What a shadowy day is this! While this weather lasts, thou canst not come.
Thy Belovedest Husband.
Do not hasten home on my account—stay as long as thou deemest good. I well know how thy heart is tugging thee hitherward.
Mrs. Sophia A. Hawthorne,
Care of Dr. N. Peabody,
Boston, Massachusetts.
TO MRS. HAWTHORNE
14 Mull street, Monday, [Salem,] 16th April, 1849
Ownest wife,
I suppose thou wilt not expect (nor wish for) a letter from me; but it is so desolate and lonesome here that I needs must write. This is a miserable time. Thy and the children's absence; and this dreary bluster of the wind, which at once exasperates and depresses me to the very last degree; and finally, a breakfast (the repetition of yesterday's) of pease and Indian pudding!! It is a strange miscellany of grievances; but it does my business—it makes me curse my day.

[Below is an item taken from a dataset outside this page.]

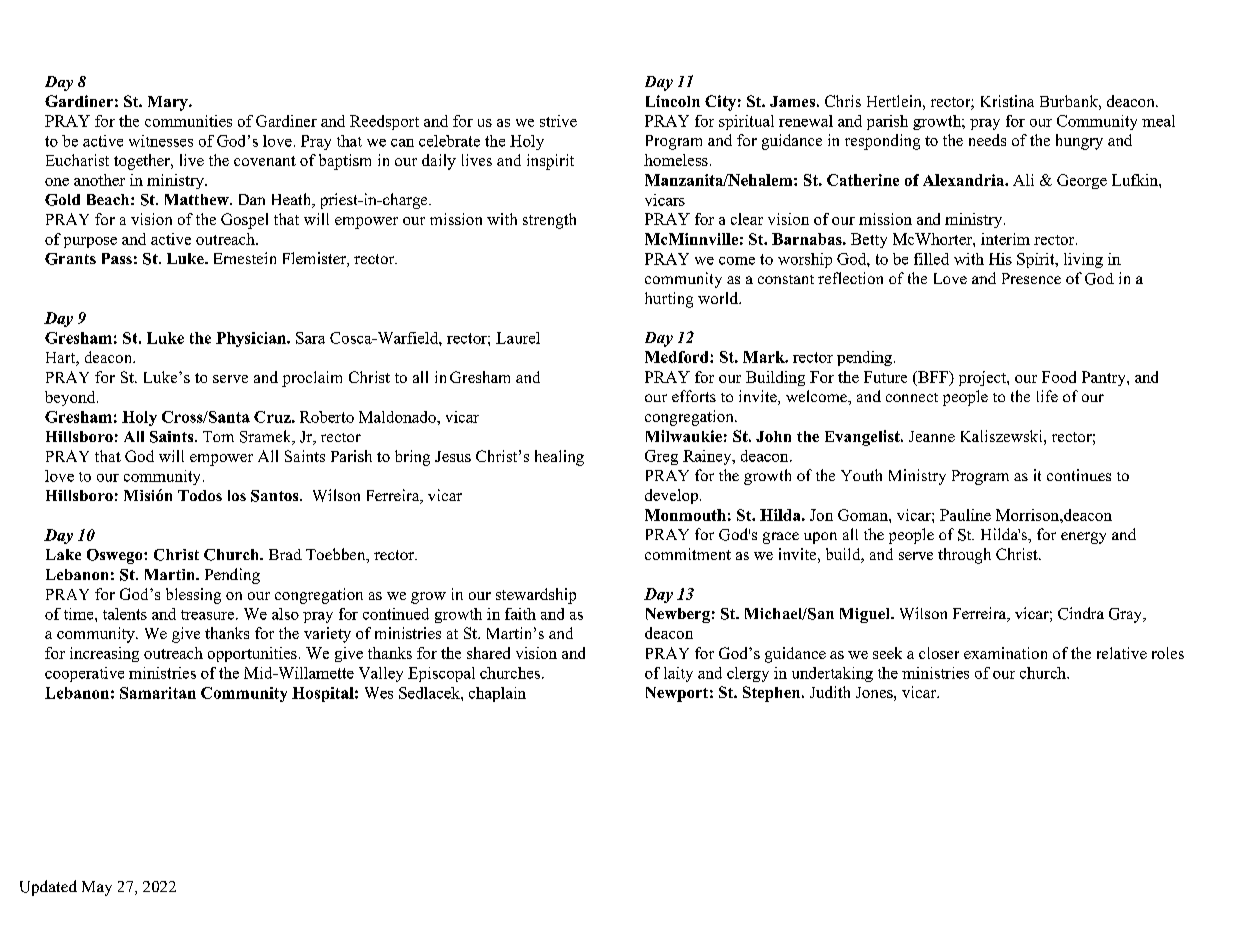 This page has width=1233, height=952. What do you see at coordinates (1079, 475) in the page?
I see `continues` at bounding box center [1079, 475].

This matter of the breakfast is the most intolerable, just at this moment; because the taste of it is still in my mouth, and the nausea and disgust overwhelms me like the consciousness of sin. Hell is nothing else but eating pease and baked Indian pudding! If thou lovest me, never let me see either of them again. Keep such things for thy and my worst enemies. Give thy husband bread, or cold potatoes; and he never will complain—but pease and Indian pudding! God forgive me for ever having burthened my conscience with such abominations. They are the Unpardonable Sin and the Intolerable Punishment, in one and the same accursed spoonfull!